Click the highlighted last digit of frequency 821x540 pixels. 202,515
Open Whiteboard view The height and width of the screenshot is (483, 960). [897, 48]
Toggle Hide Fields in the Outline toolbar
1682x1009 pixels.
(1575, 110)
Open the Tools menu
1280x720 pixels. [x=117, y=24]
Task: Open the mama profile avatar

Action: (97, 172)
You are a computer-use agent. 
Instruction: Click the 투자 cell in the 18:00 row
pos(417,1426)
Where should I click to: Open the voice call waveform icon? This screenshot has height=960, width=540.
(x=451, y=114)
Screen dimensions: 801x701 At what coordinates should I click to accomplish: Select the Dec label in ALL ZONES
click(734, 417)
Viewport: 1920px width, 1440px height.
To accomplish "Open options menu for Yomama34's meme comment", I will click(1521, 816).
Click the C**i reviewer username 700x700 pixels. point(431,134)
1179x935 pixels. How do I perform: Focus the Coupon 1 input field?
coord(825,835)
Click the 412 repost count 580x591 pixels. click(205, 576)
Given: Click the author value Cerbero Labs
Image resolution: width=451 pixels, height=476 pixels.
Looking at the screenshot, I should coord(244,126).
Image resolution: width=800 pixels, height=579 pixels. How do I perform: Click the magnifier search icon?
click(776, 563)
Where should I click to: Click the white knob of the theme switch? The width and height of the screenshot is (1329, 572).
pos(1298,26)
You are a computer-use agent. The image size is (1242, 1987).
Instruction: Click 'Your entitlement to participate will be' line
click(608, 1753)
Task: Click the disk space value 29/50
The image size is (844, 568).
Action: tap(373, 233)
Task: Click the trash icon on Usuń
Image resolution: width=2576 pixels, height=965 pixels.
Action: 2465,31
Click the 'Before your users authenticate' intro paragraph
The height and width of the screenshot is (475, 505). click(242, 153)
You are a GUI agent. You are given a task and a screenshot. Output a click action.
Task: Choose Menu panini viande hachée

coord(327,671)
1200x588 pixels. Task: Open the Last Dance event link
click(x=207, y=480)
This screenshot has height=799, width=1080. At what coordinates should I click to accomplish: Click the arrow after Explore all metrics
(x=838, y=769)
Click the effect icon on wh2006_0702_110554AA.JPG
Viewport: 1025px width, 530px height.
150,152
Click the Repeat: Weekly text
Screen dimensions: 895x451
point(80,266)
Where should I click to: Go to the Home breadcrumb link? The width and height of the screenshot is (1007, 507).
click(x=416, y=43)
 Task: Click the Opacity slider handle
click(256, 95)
• • •
▶ **What the exercise asks**
Restate the full material word for word.

▶ **Output**
Click the highlighted last digit of frequency 821x540 pixels. 202,515
Open Whiteboard view The height and width of the screenshot is (483, 960). [897, 48]
Toggle Hide Fields in the Outline toolbar
1682x1009 pixels.
(1575, 110)
Open the Tools menu
1280x720 pixels. [x=117, y=24]
Task: Open the mama profile avatar

Action: (97, 172)
You are a computer-use agent. 
Instruction: Click the 투자 cell in the 18:00 row
pos(417,1426)
Where should I click to: Open the voice call waveform icon? This screenshot has height=960, width=540.
(x=451, y=114)
Screen dimensions: 801x701 At what coordinates should I click to accomplish: Select the Dec label in ALL ZONES
click(734, 417)
Viewport: 1920px width, 1440px height.
To accomplish "Open options menu for Yomama34's meme comment", I will click(1521, 816).
Click the C**i reviewer username 700x700 pixels. point(431,134)
1179x935 pixels. How do I perform: Focus the Coupon 1 input field?
coord(825,835)
Click the 412 repost count 580x591 pixels. click(205, 576)
Given: Click the author value Cerbero Labs
Image resolution: width=451 pixels, height=476 pixels.
Looking at the screenshot, I should coord(244,126).
Image resolution: width=800 pixels, height=579 pixels. How do I perform: Click the magnifier search icon?
click(776, 563)
Where should I click to: Click the white knob of the theme switch? The width and height of the screenshot is (1329, 572).
pos(1298,26)
You are a computer-use agent. The image size is (1242, 1987).
Instruction: Click 'Your entitlement to participate will be' line
click(608, 1753)
Task: Click the disk space value 29/50
The image size is (844, 568).
Action: tap(373, 233)
Task: Click the trash icon on Usuń
Image resolution: width=2576 pixels, height=965 pixels.
Action: 2465,31
Click the 'Before your users authenticate' intro paragraph
The height and width of the screenshot is (475, 505). click(242, 153)
You are a GUI agent. You are given a task and a screenshot. Output a click action.
Task: Choose Menu panini viande hachée

coord(327,671)
1200x588 pixels. Task: Open the Last Dance event link
click(x=207, y=480)
This screenshot has height=799, width=1080. At what coordinates should I click to accomplish: Click the arrow after Explore all metrics
(x=838, y=769)
Click the effect icon on wh2006_0702_110554AA.JPG
Viewport: 1025px width, 530px height.
150,152
Click the Repeat: Weekly text
Screen dimensions: 895x451
point(80,266)
Where should I click to: Go to the Home breadcrumb link? The width and height of the screenshot is (1007, 507).
click(x=416, y=43)
 Task: Click the Opacity slider handle
click(256, 95)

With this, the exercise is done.